EXTRACT PROVIDED:
((

Khoresh-e Kadoo Halvaei - Lamb and Pumkin Stew

Khoresh-e Kadoo Halva stands as a cherished Persian stew celebrated for its comforting blend of tender meat, vibrant spices, and the subtle sweetness of pumpkin. This rich dish embodies the essence of Persian cuisine, offering a symphony of flavours that delight the senses.

You can use any variety of pumpkin to prepare this dish, yet those with a nutty taste, such as Uchiki Kuri or Butternut Squash give the stew a delightful depth.

The combination of juicy pumpkin and tender meat, cooked in a flavoursome broth of onions, tomatoes, and spices, creates a delicious blend of textures and flavours that you'll love.

My Maman suggested this dish, and while I'm unsure if I've tasted it during my time in Iran, her description of it made my mouth water and inspired me to craft this recipe for you to enjoy.

))

INFORMATION SHOWN:
((

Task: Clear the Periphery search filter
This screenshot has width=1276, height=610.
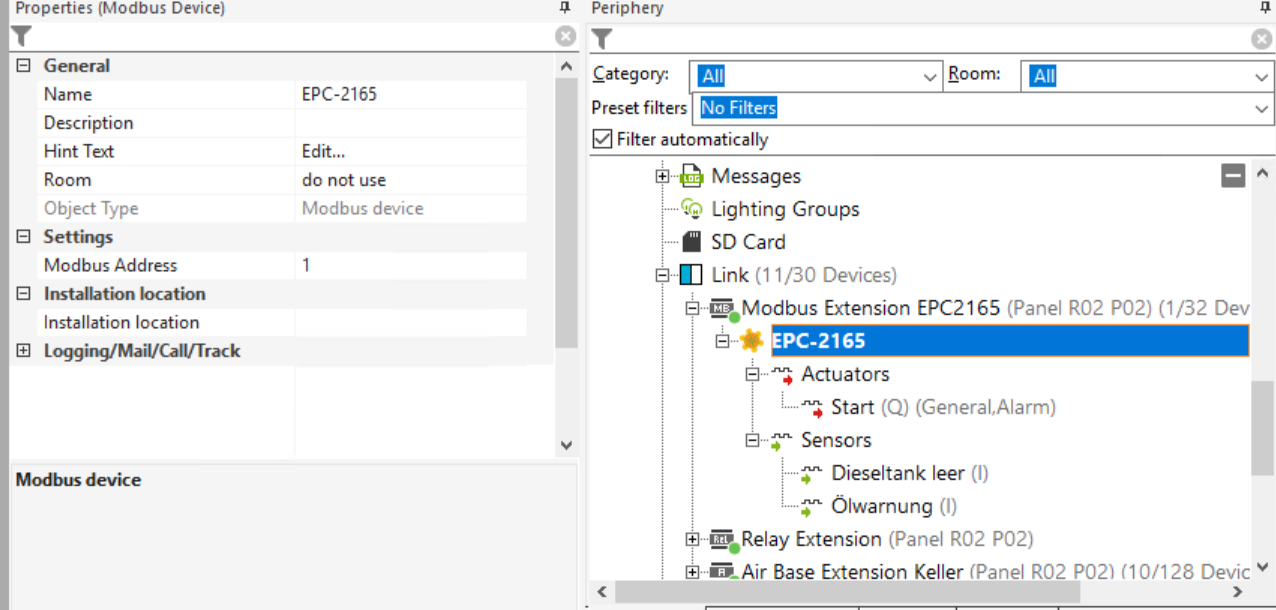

))

WRITTEN INSTRUCTION 1:
Copy the lamb and pumpkin stew passage word for word, beginning at "Khoresh-e Kadoo Halva stands" and stopping after "that you'll love.".
WRITTEN INSTRUCTION 2:
According to the lamb and pumpkin stew text, which two pumpkin varieties give the stew a delightful depth?
WRITTEN INSTRUCTION 3:
Write the next part of the lamb and pumpkin stew text, picking up after its last sentence.

WRITTEN ANSWER 1:
Khoresh-e Kadoo Halva stands as a cherished Persian stew celebrated for its comforting blend of tender meat, vibrant spices, and the subtle sweetness of pumpkin. This rich dish embodies the essence of Persian cuisine, offering a symphony of flavours that delight the senses.

You can use any variety of pumpkin to prepare this dish, yet those with a nutty taste, such as Uchiki Kuri or Butternut Squash give the stew a delightful depth.

The combination of juicy pumpkin and tender meat, cooked in a flavoursome broth of onions, tomatoes, and spices, creates a delicious blend of textures and flavours that you'll love.

WRITTEN ANSWER 2:
Uchiki Kuri and Butternut Squash.

WRITTEN ANSWER 3:
Serve this mouthwatering stew with aromatic Persian saffron rice.

Here is a short video of the cooking process on my Instagram.

Cook the most popular Persian dishes at home with the help of my e-book.

Persian Pumpkin Stew - khoreshe kadoo

Time

Prep: 10 min Cook: 2 h Total: 2 h 10 min

Ingredients (serving 4)

500g / 1.1 lbs lamb leg or shoulder + bone marrow (optional), cut into 4 cm / 1.6” cubes

500g / 1.1 lbs pumpkin, peeled, halved, and cut into 2 cm / 0.8” slices. (I used Uchiki Kuri pumpkin, which you can prepare with the skin on.)

2 onions, peeled and finely chopped

3 cloves garlic, peeled and finely chopped

10 golden sour prunes

6 tbsp vegetable oil

4 tbsp tomato paste

2 tbsp ghee or butter

Fresh juice of 1 lemon

1 cinnamon stick

8 cardamom pots, crushed

2 tsp sugar

1 tsp turmeric

1/2 tsp black pepper

Salt to taste

Method

Sear the lamb pieces over high heat in 3 tbsp vegetable oil until golden brown on each side. Remove the meat from the pan.

Gently caramelise the onion over low to medium heat in the same oil you seared the meat in.

After about 15 minutes, add 2 tbsp ghee or butter to the pan. Keep the heat on low.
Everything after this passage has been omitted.